On Friday morning, now 10 days after the procedure, I developed a lack of responsiveness on the AN side of my face. Fairly suddenly, I couldn't smile or close my eye reliably on that side. I saw this as a bit disappointing, but not particularly alarming. Having seen during the prior week that the surgeon had left a sliver of tumor on the facial nerve (because it was quite entwined, and we prioritized maintaining facial nerve function over full tumor removal), I wasn't shocked that it might cause problems, or that there might be a delay in the onset of those problems.
The staff in charge of clearing me for discharge, however, had quite a different response. From their perspective, I was on the neurology floor, and I suddenly had new symptoms of facial unresponsiveness! So it was that just before noon, about a dozen people descended upon my room, checking all my vitals and sending me off for another CT scan. Quite the hubbub! Well, it turns out that I wasn't having a stroke, and I was headed for home in time for dinner.
Given the second admission and lumbar drain, I think it was fortunate that I was scheduled to have my stitches removed from my cranial incision 16 days (rather than a more customary 10-14 days) after the procedure. That appointment was almost entirely uneventful.

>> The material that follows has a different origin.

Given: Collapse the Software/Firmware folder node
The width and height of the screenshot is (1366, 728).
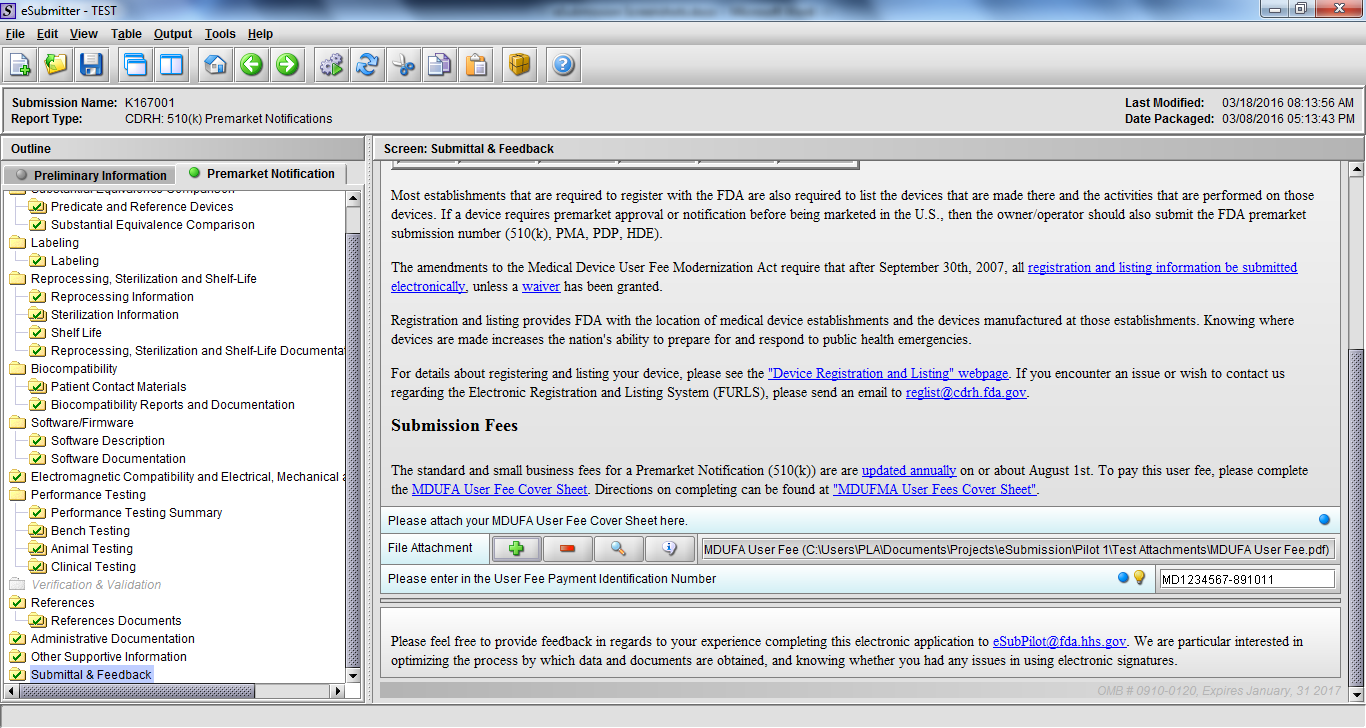Looking at the screenshot, I should tap(18, 423).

As I write now, that was 3.5 weeks ago, and as of yesterday I can report that my face is essentially back to full, symmetrical appearance. I returned to work a week ago--probably a bit more quickly than most in a similar situation, but my workplace is my basement, and I think that the commute and/or dealing with people all day (particularly if, say, one's face doesn't really work as usual) are the typical barriers to returning to work. My balance is mostly very good; I still walk a bit like I am on a boat sometimes, but PT is helping. The biggest concern that I have now is that my second incision--abdominal--is still healing, and looks pretty ugly in the process.
Abdominal incision? Yes, the particular way that my surgeon went about my translabyrinthine approach involved plugging the hole that he drilled in my dura with a piece of fat taken from my abdomen. I suppose it is a bit of an open question whether that really worked, since I later developed a CSF leak behind the incision. But since everything seems to be fine now, I'm not going to spend a lot of time thinking about that.
I think that the most difficult parts of the whole process have come from just being in the hospital and thus away from the house for roughly ten days, and/or the difficulty that the rest of the family had with logistics. Should they get a hotel room near the hospital or drive an hour each way daily from the house? Our son and his bride of 2.5 years stayed with my wife for most of two weeks, which was wonderful and probably necessary, but also rather stressful. Readjusting from all of that, together with the fact that I was on steroids and perhaps a bit more volatile than usual, has not been as seamless as one might imagine.
I should be getting an MRI in November, and there may be some radiation for that bit of tumor that remains. We shall see. But it is cool to look at the before and after MRIs side-by-side, and to note that the big, white ball in the before picture is almost completely gone in the after.